Dès la fin des cours, sans se préoccuper ni du décalage horaire avec l’Irlande, encore en pleine après-midi, ni des contraintes professionnelles de sa mère, Warren compose son numéro de portable et lui fait le récit complet quoique confus des évènements de la veille.
« Tout ce que je sais, c’est que l’opération s’est bien passée. J’ai appelé le service ce matin. Mais je fais quoi, maintenant ? »
« Bon. Calme-toi. Écoute, je prends un billet d’avion pour ce soir ou demain matin. J’arrive. »
C’est bien connu, les Mamans peuvent se révéler redoutablement efficaces.
Dès le lendemain, service infirmier, d’aide-ménagère et de livraison de repas étaient organisés pour le retour de Mami Vi chez elle. Leurs coordonnées accompagnées des instructions destinées à Warren placées en évidence sur la table de la cuisine.

::::::::::

EXERCICES
- A) Répondez à ces questions sur l'extrait consacré à Warren et Mami Vi :
(i) Avec quel pays le texte mentionne-t-il un décalage horaire ?
(ii) Qu'est-ce que Warren sait de l'opération ?
(iii) Où sont placées les instructions destinées à Warren ?
- B) Rédigez la suite de l'extrait consacré à Warren et Mami Vi, à partir de sa dernière phrase.

::::::::::

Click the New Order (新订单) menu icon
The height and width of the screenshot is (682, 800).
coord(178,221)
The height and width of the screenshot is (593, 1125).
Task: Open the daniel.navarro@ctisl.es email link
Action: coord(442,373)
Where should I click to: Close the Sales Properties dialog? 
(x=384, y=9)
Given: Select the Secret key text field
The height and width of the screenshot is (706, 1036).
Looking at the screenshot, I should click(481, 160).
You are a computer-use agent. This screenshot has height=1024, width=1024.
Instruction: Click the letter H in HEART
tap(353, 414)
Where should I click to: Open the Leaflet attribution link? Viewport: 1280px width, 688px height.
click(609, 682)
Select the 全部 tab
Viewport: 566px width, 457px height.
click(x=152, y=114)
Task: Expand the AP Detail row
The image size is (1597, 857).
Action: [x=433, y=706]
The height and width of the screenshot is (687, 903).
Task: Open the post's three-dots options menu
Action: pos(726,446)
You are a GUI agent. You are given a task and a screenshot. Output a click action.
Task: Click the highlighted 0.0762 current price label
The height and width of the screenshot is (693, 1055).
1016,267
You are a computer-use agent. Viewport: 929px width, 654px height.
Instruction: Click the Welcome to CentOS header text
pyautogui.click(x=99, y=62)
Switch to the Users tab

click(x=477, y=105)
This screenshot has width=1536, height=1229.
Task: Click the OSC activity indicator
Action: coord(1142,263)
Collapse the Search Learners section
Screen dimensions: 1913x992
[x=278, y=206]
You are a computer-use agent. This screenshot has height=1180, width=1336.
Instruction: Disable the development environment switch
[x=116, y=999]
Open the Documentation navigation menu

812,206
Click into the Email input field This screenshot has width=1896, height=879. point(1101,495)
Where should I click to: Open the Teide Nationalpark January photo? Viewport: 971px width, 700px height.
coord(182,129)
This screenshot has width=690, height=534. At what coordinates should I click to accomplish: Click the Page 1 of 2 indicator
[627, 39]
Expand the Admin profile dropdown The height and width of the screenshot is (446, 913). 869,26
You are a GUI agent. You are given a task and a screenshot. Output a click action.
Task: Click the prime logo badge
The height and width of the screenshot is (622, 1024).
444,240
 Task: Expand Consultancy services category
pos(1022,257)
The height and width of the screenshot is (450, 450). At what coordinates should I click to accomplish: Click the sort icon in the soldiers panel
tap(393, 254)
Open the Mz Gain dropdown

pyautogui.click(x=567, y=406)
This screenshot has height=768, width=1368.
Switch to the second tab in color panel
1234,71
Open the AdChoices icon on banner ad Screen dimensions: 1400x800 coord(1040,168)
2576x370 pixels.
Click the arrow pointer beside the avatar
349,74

::::::::::

RÉPONSES CI-DESSOUS
- A)
(i) L'Irlande.
(ii) Qu'elle s'est bien passée.
(iii) En évidence sur la table de la cuisine.

- B)
Elle l’y attendait, très élégante dans un nouveau tailleur rouge, devant un café serré, préparé avec le dernier modèle Nespresso, acquis dans la journée en remplacement de la cafetière à l’origine de l’accident.
« Voilà Rino… »
(Non ! pas ce diminutif ridicule ! Déjà que Warren n’est pas terrible ! )
« Voilà Rino. Je pense que tout est en ordre. Tu ne dois plus trop t’inquiéter. Et puisque je suis là, je vais en profiter pour aller voir Mami et passer un peu de temps avec toi. C’est fou comme tu as changé en seulement quelques mois. Tu as drôlement grandi et je te trouve en forme. Je n’ose pas dire que tu es beau, tu vas râler…Et si on se planifiait tes vacances en Irlande ? Qu’as-tu envie de faire ? Raconte-moi… ton école ? tes potes ? quoi de neuf dans ta vie ? »
(La voilà atteinte de logorrhée aigüe. Je laisse couler ou j’interviens ?)
« Je parle, je parle et tu ne dis rien. On se fait notre italien préféré ce soir ? Ça te déliera peut-être la langue ou au moins les papilles ».
Kat déverse son trop-plein d’émotions dans une incontinence verbale étourdissante.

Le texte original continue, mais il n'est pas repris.